◆ What you will do
**A.** Rewrite the passage on gonad shielding from the words "In practice the" through "40 years ago.", putting "reading physician" in place of "radiologist".
**B.** Check each statement against the passage on gonad shielding, answering yes or no and quoting the words that decide it: (i) Gonad shields were placed incorrectly in 91% of girls' radiographs. (ii) Gonad shielding was added to the Code of Regulations less than 20 years ago. (iii) Modern x-ray equipment gives a 98-99% dose reduction compared with the 1950s.

◆ Passage
In practice the gonad positioning is not always optimal and structures of interest can be blocked. In the literature the detailed studies often find that ideal positioning is not always achieved. “For girls, gonad shields were placed incorrectly in 91% of the radiographs; for boys, in 66%” (Link to the Article).

Additionally, in many cases when re-scanning is warranted due to poor shield positioning and is not performed the radiologist will not have access to the information about the important structures when conducting the diagnostic read.

Therefore, there is a clinically significant risk that gonad shields can reduce the diagnostic information of the exam.


Rad Take-home Point:

  • The goals of gonad shielding are to reduce the potential hereditary impact of x-rays.
  • Gonad shielding was put into the Code of Regulations over 40 years ago.
  • Modern x-ray equipment has significant reduction in both the stray radiation and primary radiation (98-99% dose reduction compared with 1950s).

◆ Information given
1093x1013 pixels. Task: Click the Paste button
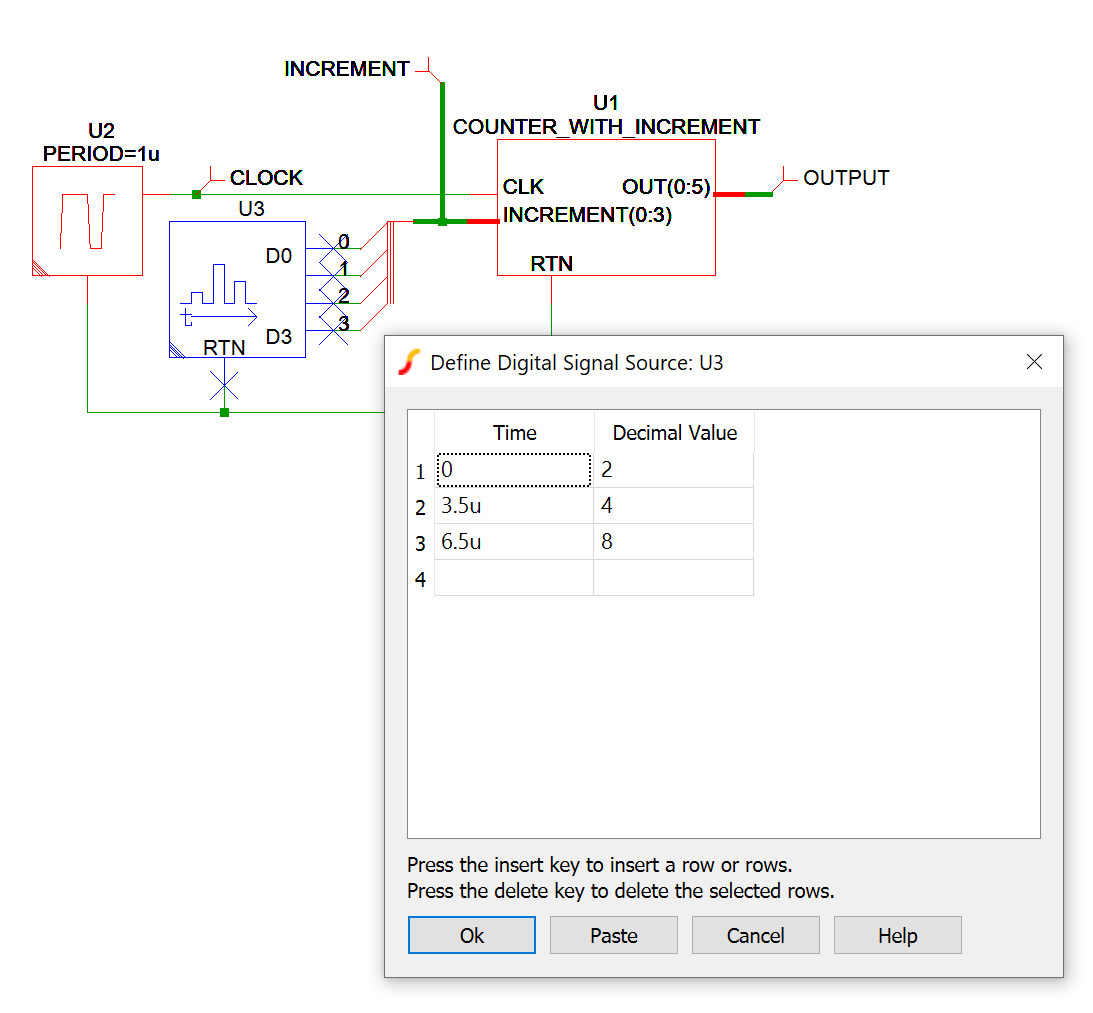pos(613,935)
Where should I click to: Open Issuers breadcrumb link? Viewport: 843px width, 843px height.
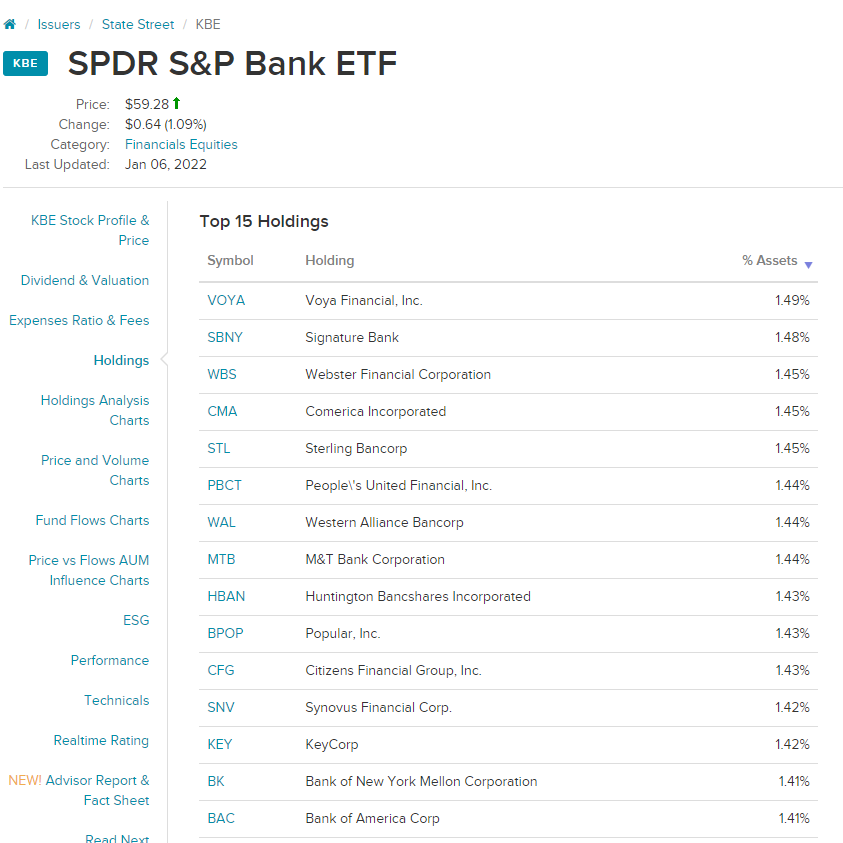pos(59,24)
---
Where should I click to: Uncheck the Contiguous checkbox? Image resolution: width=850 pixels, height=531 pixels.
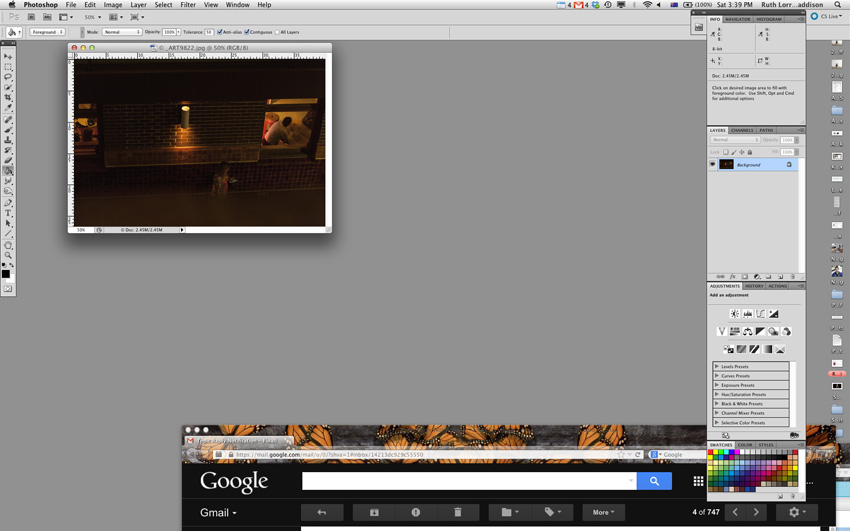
==
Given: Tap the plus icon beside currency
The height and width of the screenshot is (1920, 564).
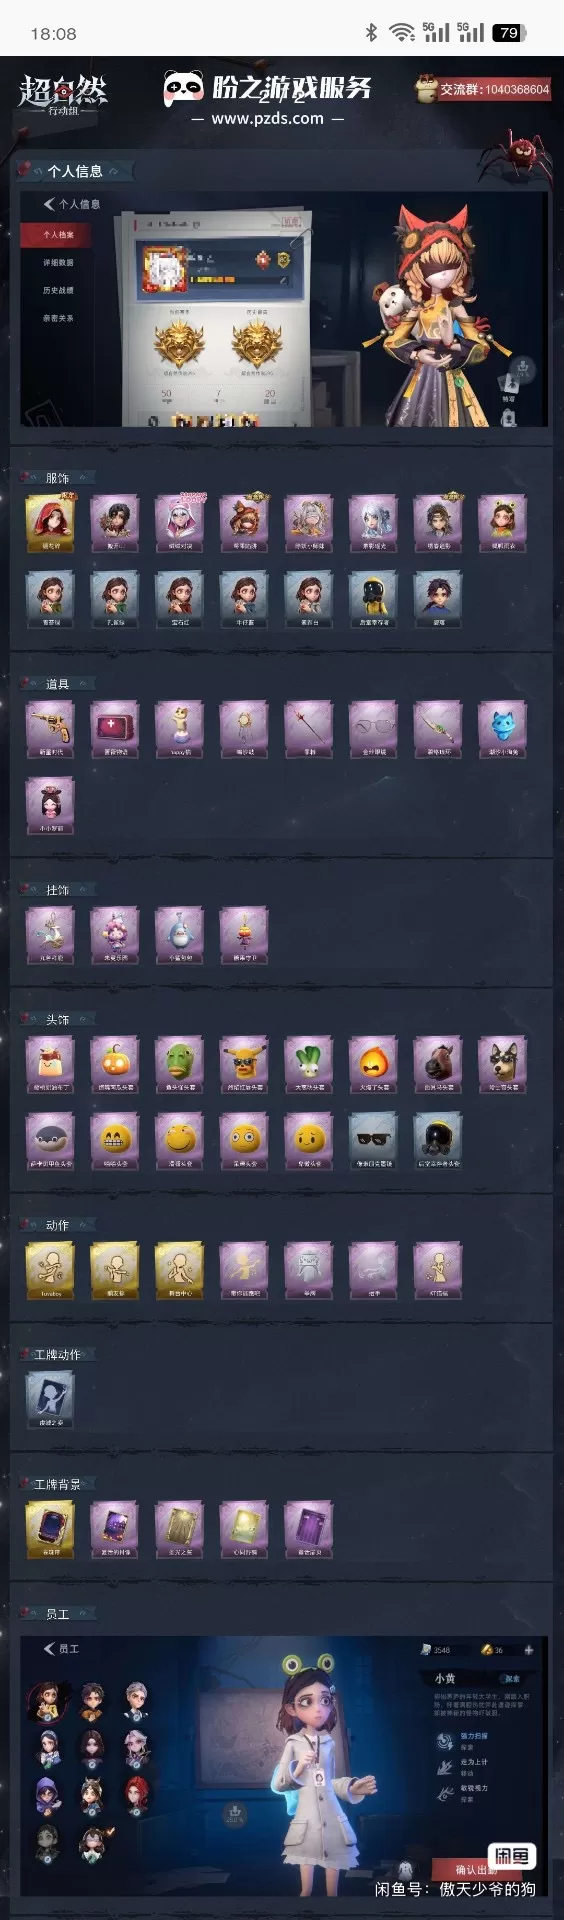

◆ Solved tasks
**A.**
In practice the gonad positioning is not always optimal and structures of interest can be blocked. In the literature the detailed studies often find that ideal positioning is not always achieved. “For girls, gonad shields were placed incorrectly in 91% of the radiographs; for boys, in 66%” (Link to the Article).

Additionally, in many cases when re-scanning is warranted due to poor shield positioning and is not performed the reading physician will not have access to the information about the important structures when conducting the diagnostic read.

Therefore, there is a clinically significant risk that gonad shields can reduce the diagnostic information of the exam.


Rad Take-home Point:

  • The goals of gonad shielding are to reduce the potential hereditary impact of x-rays.
  • Gonad shielding was put into the Code of Regulations over 40 years ago.

**B.**
(i) Yes: "For girls, gonad shields were placed incorrectly in 91% of the radiographs"
(ii) No: "Gonad shielding was put into the Code of Regulations over 40 years ago."
(iii) Yes: "98-99% dose reduction compared with 1950s"